Bay Marshall'dan ayrıldıktan sonra 1951'de kızı Tonie ile birlikte Fransa'ya döndü ancak daha sonra bir röportajda söylediği gibi “Kimse beni istemedi.” Ancak 1960'ların ortalarında bir yıldız olarak hayata döndü. İlk Fransız televizyon komedi dizilerinden biri olan “Les Saintes Chéries”, Parisli zengin bir çiftin günlük yaşamını konu alan yeniden hayat buluyor. Mayıs 1968 protestolarından önceki dönemin sivil ahlakını mükemmel bir şekilde yansıtıyordu ve çok popüler oldu.

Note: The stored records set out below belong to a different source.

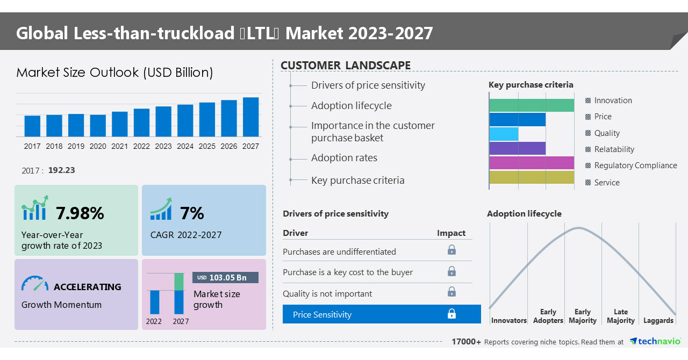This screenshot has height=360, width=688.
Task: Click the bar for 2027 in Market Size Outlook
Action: (250, 117)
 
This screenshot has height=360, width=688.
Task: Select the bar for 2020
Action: (98, 125)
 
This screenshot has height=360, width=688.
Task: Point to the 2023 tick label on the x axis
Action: (163, 146)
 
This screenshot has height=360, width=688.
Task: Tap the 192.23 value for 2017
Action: (61, 170)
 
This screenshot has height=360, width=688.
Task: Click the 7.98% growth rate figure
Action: (80, 213)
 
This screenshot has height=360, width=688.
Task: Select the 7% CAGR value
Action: (192, 213)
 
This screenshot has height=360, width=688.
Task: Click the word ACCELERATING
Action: (87, 287)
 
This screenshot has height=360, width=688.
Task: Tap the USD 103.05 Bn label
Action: (225, 277)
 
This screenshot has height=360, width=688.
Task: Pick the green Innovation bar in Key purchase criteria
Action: (531, 105)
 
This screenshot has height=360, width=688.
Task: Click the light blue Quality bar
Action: (504, 134)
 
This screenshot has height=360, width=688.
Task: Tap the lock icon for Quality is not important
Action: (452, 292)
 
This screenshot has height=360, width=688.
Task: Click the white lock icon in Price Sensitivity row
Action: (452, 314)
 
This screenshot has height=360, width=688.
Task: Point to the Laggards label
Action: (658, 320)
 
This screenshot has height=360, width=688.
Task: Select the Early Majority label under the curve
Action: (582, 316)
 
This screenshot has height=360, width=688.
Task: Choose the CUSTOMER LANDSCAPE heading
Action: (346, 66)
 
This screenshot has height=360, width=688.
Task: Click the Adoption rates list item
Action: (344, 158)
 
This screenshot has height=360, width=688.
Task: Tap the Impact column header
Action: (451, 233)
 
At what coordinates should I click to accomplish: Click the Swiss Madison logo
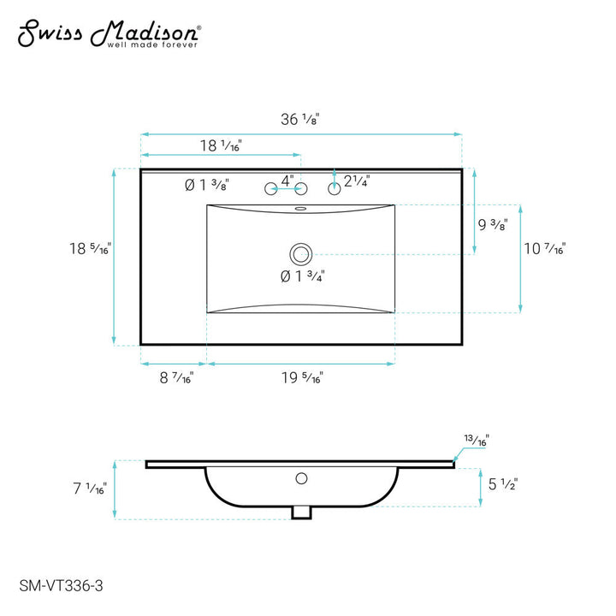[x=110, y=33]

O andan itibaren bu, Bayan Presle için 1970'lerde Paris sahnesinde ve filmlerde sayısız kez sahneye çıkan, bazıları Atlantik'i hiç geçmeyen, bazıları ise Jacques Rivette (“La Religieuse,” 1966) gibi büyük yönetmenler tarafından yapılan bir dizi diriliş oldu. )'den geldi. , Claude Chabrol (“Le Sang des Autres,” 1984) ve diğerleri. Ayrıca kızının yapımlarında da rol aldı.

Bay Bomsel, “Micheline kendini yeniden keşfedebilen biriydi” dedi.

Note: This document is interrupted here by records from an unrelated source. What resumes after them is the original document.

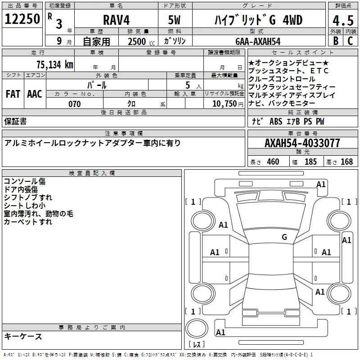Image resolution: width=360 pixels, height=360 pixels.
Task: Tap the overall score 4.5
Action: pos(342,21)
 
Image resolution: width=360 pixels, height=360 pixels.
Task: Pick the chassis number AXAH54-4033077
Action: pos(302,144)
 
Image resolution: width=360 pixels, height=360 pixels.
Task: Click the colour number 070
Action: pos(75,104)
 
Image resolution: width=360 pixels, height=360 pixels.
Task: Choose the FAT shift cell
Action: pos(13,94)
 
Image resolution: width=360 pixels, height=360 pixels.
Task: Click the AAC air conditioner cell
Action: pos(34,94)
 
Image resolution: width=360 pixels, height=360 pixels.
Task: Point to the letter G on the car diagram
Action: pos(284,237)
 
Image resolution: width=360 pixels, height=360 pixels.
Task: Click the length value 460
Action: pos(273,162)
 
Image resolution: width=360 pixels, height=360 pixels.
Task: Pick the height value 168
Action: pos(346,162)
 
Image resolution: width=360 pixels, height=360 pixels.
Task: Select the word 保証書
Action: pos(15,122)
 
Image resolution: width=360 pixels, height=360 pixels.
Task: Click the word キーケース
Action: pos(23,337)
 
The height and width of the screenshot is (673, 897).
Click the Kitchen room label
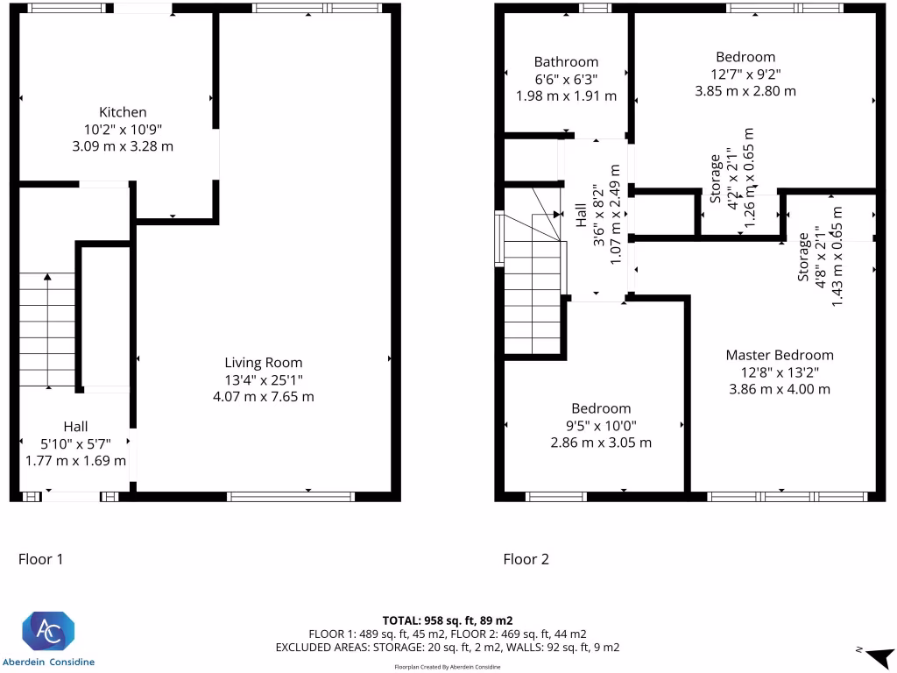(x=123, y=112)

Micheline Nicole Julia Émilienne Chassagne, 22 Ağustos 1922'de Paris'te, daha sonra bir mali skandaldan dolayı yargılanmaktan kaçınmak için Fransa'dan kaçmak zorunda kalan borsacı Robert Chassagne ile ressam Yvonne (Bachelier) Chassagne'nin kızı olarak doğdu.

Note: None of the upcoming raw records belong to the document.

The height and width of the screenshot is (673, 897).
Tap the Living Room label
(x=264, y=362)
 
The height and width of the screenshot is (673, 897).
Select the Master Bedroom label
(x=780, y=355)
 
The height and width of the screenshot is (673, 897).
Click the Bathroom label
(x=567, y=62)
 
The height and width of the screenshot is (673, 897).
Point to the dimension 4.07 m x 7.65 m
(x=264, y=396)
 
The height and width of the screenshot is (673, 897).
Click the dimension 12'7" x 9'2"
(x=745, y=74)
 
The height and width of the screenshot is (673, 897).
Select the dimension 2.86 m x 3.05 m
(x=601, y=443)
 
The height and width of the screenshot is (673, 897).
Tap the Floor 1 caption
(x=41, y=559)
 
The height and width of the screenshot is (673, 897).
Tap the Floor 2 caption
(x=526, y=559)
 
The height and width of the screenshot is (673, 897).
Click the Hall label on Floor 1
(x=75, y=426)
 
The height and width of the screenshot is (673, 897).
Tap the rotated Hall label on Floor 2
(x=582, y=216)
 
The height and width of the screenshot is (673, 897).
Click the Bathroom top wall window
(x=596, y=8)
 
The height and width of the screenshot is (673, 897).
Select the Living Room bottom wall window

Bay Chassagne New York'ta saklanırken, soyadını ilk film rollerinden birinden alan Bayan Presle, öncelikle annesi tarafından büyütüldü. İlk rolünü 1937 yapımı “La Fessee” filminde oynadı; İlk büyük rolü, GW Pabst'ın yönettiği, sessiz film ve sesli film çağları arasında köprü kuran “Jeunes Filles en Détresse” veya “Girls in Distress” filmiydi. Bu rol onu, 1927'deki destansı Napolyon'la tanınan ve büyük bir yıldız haline gelen yönetmen Abel Gance'e götürdü.

Bay Bomsel, “Kariyerinin başlangıcı kesinlikle muhteşemdi” dedi. “Bu hızda devam etmek çok zor olurdu.”


Daha sonraki yıllarda, Le Figaro 2011'de şunları yazdı: “Paris'te başı dik, bir trençkot ve yürüyüş ayakkabıları giymiş halde dolaşırken hâlâ görülebiliyordu, çünkü bir unvan… ya da bir aktör onu memnun etmişti.”

Bayan Presle'nin iki torunu kaldı. Kızı Tonie Marshall 2020'de öldü.

Bay Bomsel, “tam olarak ekranda göründüğü gibiydi” dedi. Ve şunu ekledi: “İçgüdüsel olduğu için bunu asla fazla ciddiye almadı.”